__What to work on__
Whichever lines of the entries hold the word "computer" should be identified and copied.

__Input material__

------------------------------------------------

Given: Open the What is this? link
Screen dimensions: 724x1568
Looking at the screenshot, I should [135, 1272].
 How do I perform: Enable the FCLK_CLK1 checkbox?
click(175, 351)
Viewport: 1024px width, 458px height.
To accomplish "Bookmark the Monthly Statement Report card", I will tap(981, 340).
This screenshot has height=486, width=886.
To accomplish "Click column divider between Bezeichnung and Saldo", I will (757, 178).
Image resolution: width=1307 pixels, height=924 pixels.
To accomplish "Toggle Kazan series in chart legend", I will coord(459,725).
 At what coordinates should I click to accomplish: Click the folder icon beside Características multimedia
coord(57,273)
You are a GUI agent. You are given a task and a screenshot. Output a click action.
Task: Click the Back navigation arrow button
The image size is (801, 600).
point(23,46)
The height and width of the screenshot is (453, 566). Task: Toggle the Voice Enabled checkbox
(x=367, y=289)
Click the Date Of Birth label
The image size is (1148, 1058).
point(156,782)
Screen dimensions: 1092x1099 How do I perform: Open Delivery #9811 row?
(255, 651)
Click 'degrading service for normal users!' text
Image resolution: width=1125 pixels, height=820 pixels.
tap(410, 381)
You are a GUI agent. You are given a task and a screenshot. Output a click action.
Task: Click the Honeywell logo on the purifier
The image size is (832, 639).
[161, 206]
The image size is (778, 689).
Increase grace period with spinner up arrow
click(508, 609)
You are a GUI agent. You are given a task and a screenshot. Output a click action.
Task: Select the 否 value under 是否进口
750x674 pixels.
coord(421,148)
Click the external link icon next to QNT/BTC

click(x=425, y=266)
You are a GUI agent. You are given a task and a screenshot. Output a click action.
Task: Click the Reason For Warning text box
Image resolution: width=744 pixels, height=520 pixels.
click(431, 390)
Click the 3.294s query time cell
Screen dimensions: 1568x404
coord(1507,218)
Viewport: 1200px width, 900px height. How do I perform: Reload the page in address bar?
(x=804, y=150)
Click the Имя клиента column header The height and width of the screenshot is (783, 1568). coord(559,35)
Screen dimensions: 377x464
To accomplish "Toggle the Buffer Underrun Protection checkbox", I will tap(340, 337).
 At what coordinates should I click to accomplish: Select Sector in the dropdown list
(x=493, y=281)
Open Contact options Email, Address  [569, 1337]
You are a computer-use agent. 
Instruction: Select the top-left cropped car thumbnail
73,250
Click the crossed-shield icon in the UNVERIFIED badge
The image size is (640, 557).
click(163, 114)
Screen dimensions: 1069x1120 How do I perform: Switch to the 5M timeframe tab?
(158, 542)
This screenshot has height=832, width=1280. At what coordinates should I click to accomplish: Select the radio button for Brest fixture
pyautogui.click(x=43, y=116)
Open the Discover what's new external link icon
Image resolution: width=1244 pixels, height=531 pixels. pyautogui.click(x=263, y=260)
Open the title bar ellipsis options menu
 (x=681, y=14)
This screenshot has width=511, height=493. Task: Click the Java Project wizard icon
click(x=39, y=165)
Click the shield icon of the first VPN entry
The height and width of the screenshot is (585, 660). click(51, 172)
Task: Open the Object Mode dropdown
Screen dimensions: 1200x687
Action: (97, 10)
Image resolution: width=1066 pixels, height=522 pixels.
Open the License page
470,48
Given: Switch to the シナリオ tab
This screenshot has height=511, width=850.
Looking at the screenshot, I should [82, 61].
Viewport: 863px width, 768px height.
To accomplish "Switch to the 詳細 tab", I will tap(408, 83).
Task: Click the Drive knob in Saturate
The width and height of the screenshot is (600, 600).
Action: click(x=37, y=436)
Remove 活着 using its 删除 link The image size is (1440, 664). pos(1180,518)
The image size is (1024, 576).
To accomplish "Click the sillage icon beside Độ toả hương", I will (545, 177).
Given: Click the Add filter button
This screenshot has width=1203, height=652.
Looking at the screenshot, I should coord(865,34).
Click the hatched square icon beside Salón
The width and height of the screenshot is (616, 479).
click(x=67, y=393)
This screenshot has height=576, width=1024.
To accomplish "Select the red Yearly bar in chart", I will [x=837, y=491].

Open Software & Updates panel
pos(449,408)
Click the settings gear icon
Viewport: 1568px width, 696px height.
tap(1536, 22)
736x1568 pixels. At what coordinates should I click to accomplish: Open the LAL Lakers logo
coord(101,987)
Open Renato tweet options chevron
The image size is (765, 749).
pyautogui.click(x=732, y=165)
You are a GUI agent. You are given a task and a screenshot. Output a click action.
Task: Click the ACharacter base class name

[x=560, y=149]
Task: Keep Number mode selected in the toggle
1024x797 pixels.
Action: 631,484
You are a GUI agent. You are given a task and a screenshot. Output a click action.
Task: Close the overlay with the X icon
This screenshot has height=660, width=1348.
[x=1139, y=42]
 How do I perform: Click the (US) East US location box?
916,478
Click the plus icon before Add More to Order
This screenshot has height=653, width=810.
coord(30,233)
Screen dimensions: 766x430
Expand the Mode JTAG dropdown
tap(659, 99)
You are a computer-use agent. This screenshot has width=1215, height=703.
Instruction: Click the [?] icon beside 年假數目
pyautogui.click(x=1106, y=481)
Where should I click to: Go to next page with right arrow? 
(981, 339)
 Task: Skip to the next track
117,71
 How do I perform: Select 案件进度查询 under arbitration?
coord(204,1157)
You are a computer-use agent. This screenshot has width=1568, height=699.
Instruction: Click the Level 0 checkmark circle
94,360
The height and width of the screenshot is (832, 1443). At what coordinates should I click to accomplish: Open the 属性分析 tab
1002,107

------------------------------------------------

__Final answer__
You are a computer-use agent. 
You are a computer-use agent. This screenshot has width=1215, height=703.
You are a computer-use agent. This screenshot has width=1568, height=699.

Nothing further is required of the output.